INPUT FOR THIS TASK
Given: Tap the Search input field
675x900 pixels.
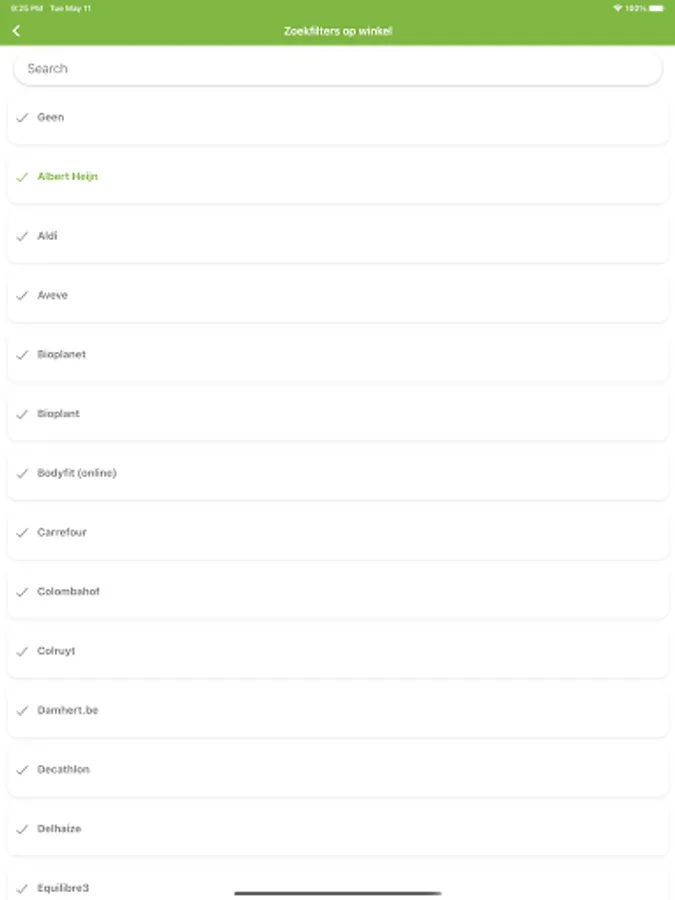Looking at the screenshot, I should (337, 68).
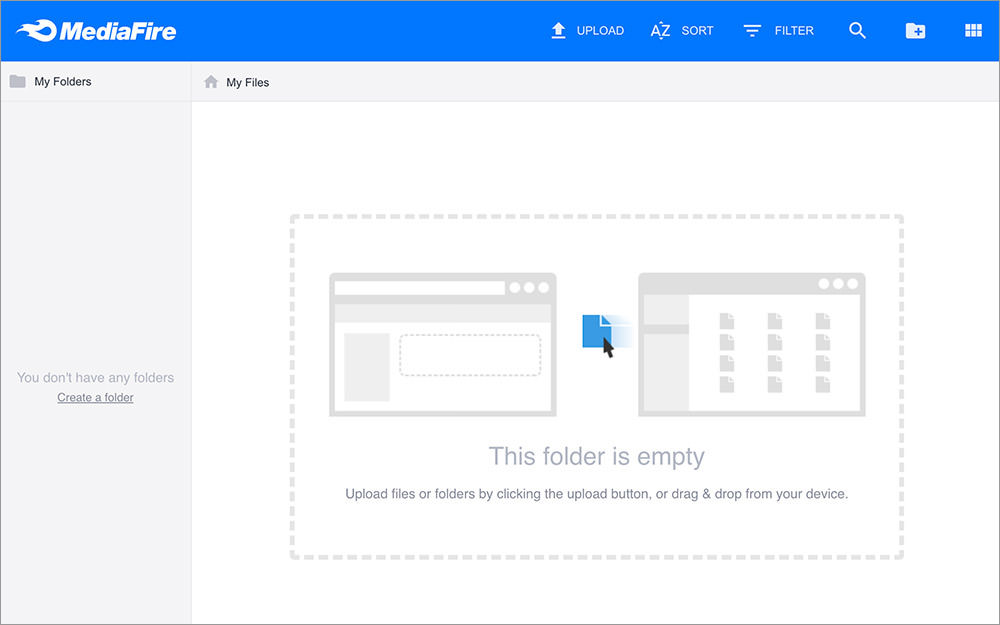Image resolution: width=1000 pixels, height=625 pixels.
Task: Open the Create a folder link
Action: coord(95,397)
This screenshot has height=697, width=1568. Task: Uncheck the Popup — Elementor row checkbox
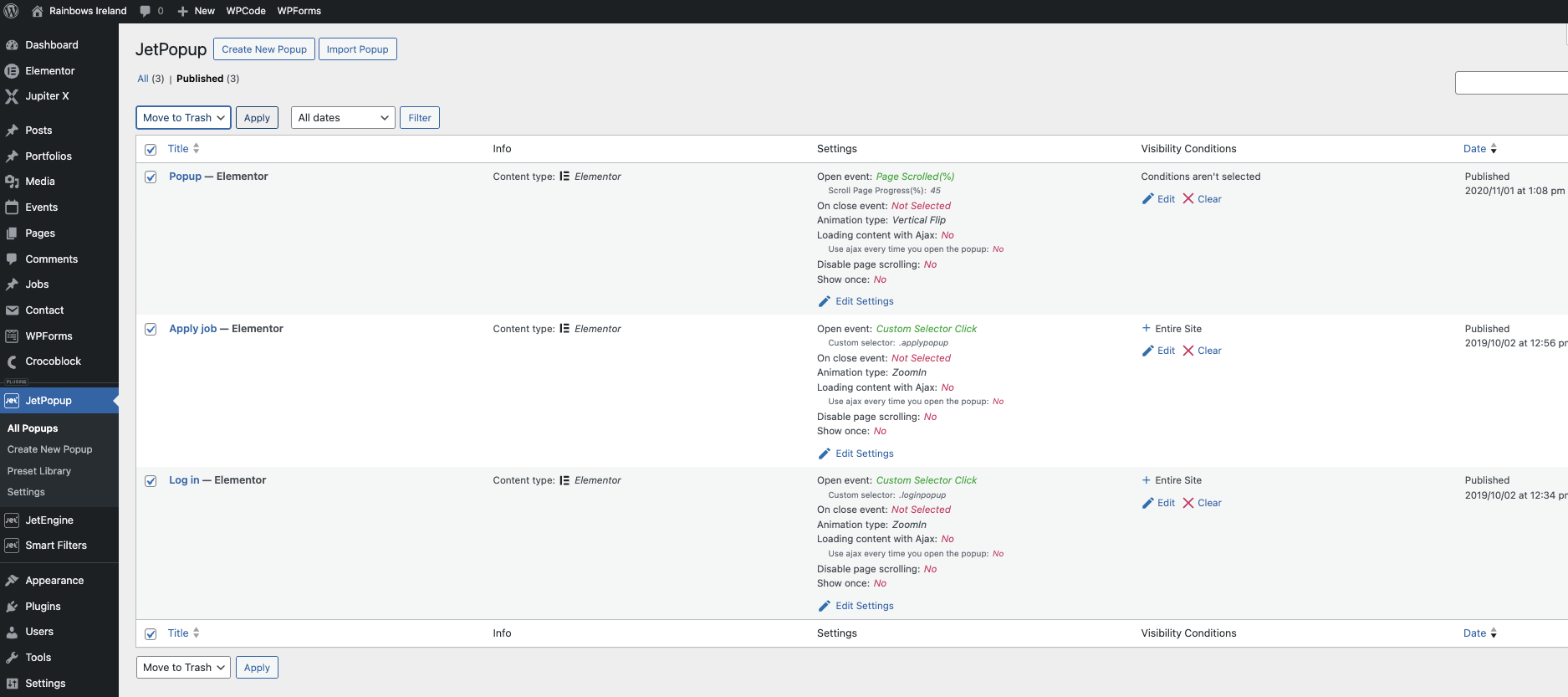click(151, 177)
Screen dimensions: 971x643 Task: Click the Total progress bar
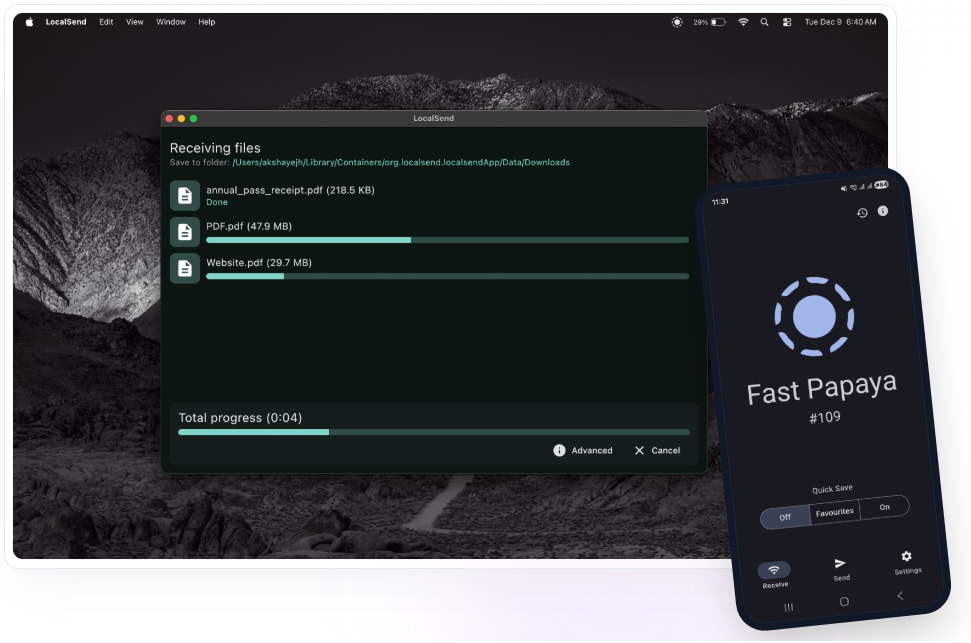[x=433, y=432]
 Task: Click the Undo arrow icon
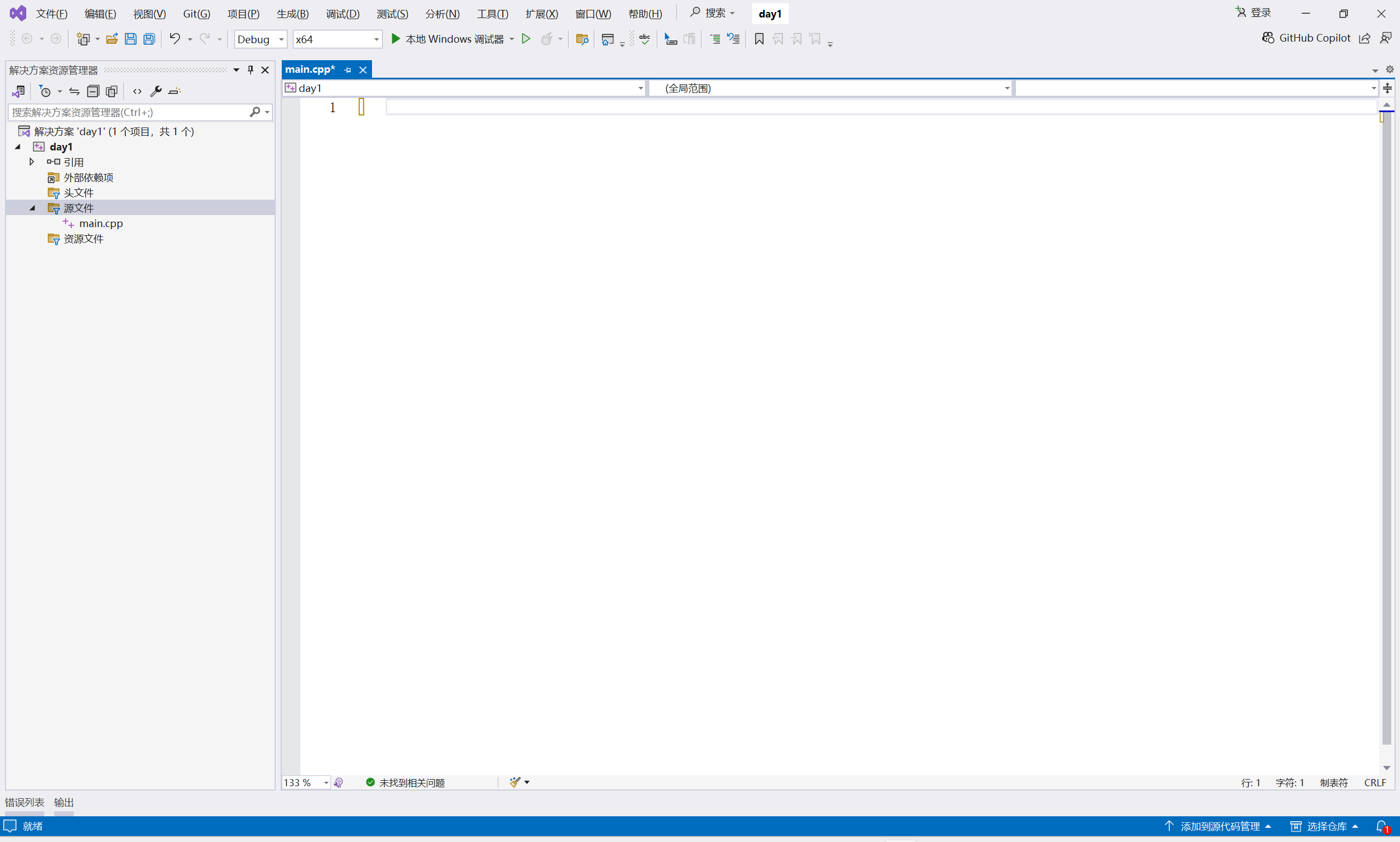[175, 39]
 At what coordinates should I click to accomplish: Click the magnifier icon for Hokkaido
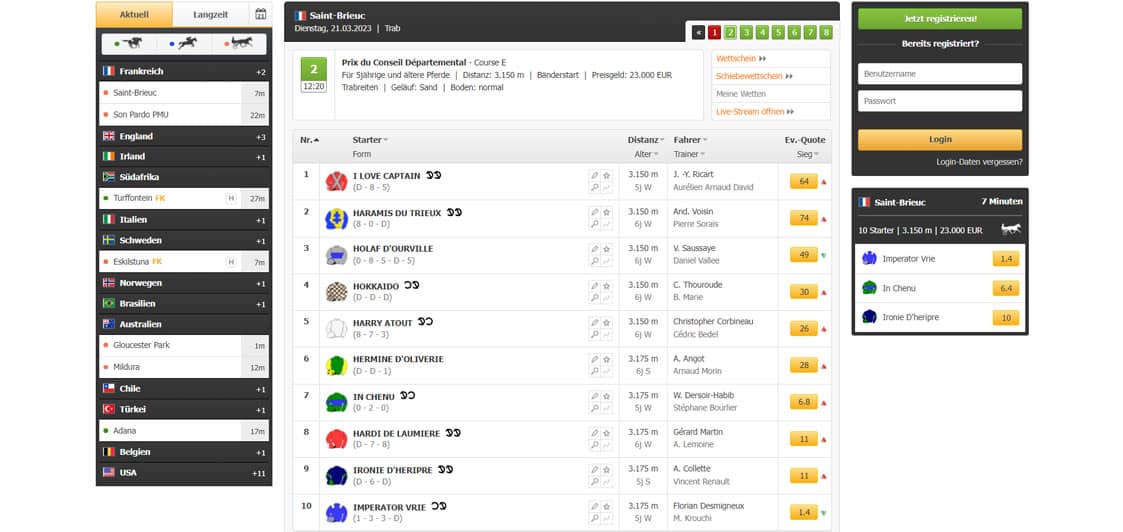click(594, 298)
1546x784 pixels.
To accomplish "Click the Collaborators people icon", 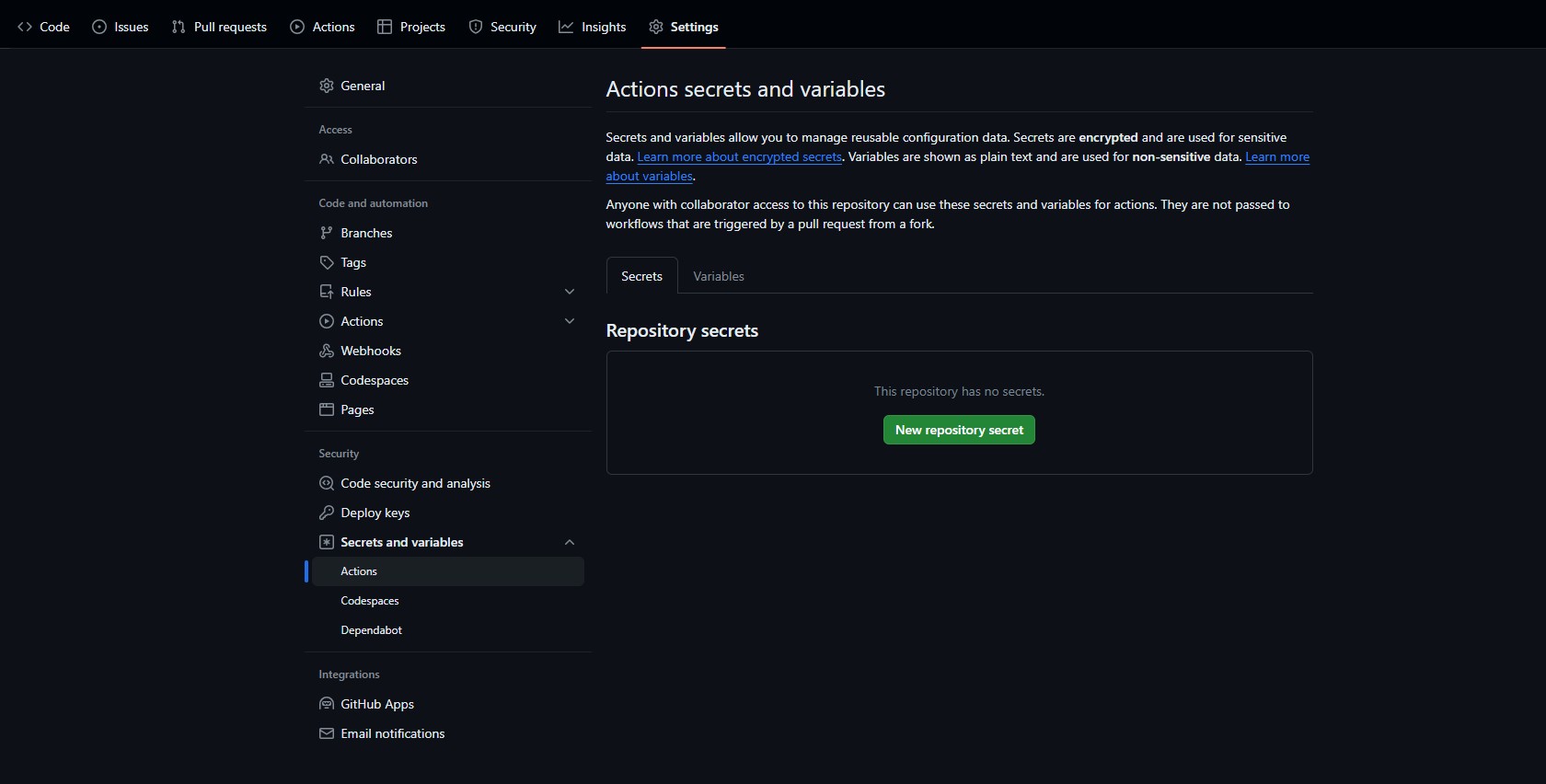I will [326, 159].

SHORT EXERCISE
In everything from the start of the entries down to the line containing "click(151, 177)", replace "Search input field" with "search bar" and change nothing else. Leave the pictures out of your answer.

FULL RESPONSE
Given: Tap the search bar
675x900 pixels.
Looking at the screenshot, I should (337, 68).
Image resolution: width=1000 pixels, height=625 pixels.
Task: Open the Create a folder link
Action: coord(95,397)
This screenshot has height=697, width=1568. Task: Uncheck the Popup — Elementor row checkbox
click(151, 177)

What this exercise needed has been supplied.